Recovery from Severe Brain Damage
Required reading for anybody commenting on cases of severe brain damage:
Devastating strokes on both sides of his head drove 31-year-old Mark Ragucci into a deep coma. As seizures swept through his brain like silent electrical storms, his gaze froze. His arms were paralyzed at his sides in a syndrome neurologists call man-in-the-barrel, signaling serious brain damage.
………
A month after his stroke, Dr. Ragucci had recovered somewhat physically, but not mentally. He was still officially in a vegetative state. Six weeks after the stroke his family transferred him to a rehabilitation facility, and that was the last Stephan Mayer saw of Mark Ragucci.
The last, that is, until the day nearly a year later, in late 2002, when Dr. Ragucci walked into Dr. Mayer's Columbia office and introduced himself.
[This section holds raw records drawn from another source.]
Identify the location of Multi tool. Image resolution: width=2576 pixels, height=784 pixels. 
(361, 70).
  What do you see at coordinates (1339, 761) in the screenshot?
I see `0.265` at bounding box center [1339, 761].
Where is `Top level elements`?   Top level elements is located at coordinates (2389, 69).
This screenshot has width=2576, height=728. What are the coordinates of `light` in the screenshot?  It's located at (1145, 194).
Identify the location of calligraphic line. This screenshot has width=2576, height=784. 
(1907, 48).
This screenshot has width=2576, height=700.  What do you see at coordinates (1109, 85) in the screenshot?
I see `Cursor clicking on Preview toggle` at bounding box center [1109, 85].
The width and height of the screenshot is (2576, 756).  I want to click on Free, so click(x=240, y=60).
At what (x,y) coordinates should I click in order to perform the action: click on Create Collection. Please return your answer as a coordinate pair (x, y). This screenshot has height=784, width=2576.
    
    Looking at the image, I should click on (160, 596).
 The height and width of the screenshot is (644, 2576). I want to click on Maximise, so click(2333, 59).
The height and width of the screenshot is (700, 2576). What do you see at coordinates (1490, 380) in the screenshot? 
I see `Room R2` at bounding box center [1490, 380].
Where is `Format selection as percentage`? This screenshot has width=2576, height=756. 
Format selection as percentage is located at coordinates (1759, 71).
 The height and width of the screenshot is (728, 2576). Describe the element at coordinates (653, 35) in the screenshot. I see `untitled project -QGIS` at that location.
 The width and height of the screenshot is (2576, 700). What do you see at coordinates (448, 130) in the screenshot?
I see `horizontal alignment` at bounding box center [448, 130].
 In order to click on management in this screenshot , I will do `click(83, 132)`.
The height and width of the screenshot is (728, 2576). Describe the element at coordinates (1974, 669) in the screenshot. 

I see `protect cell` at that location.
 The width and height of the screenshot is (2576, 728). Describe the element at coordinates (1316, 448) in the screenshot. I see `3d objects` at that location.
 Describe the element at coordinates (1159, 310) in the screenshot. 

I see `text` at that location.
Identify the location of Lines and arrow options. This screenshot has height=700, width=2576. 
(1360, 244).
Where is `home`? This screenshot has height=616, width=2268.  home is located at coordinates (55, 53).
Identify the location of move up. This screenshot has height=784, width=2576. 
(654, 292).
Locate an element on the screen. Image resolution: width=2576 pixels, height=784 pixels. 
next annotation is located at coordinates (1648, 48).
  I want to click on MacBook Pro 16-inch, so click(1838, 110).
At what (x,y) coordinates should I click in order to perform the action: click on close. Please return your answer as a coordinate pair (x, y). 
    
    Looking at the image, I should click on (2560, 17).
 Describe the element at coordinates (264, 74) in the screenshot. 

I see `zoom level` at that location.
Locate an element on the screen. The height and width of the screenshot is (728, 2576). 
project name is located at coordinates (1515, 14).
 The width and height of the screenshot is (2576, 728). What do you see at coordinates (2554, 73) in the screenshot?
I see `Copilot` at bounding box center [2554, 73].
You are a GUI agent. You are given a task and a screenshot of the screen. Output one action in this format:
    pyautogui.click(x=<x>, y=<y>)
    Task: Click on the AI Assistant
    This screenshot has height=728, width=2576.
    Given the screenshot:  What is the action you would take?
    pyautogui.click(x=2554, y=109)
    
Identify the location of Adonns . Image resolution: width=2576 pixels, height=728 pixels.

The former patient spoke in a monotone and his fingers were tightened into claws, but that was the extent of his disability. "When he walked in, I almost fell over," Dr. Mayer recalls. "It was at that point I realized that we knew absolutely nothing about the recuperative power of the brain."
In related news, the self-congratulation-based community refered to both Terri Schindler Schiavo and her supporters as “brain dead”:
"We're staying here to show our support for Terri," said a born-again Christian protester, who, like Schiavo, is capable of virtually no independent cranial activity.The term “brain dead” has an actual meaning. In order to be brain dead, all brain function must cease. Terri had a working brain stem and wasn't even in a decerebrate posture. When the term “brain dead” expands to mean other things, especially when combined with the tendency to claim believers in traditional religions are brain dead, such believers can be expected to act as though a target had been painted on them.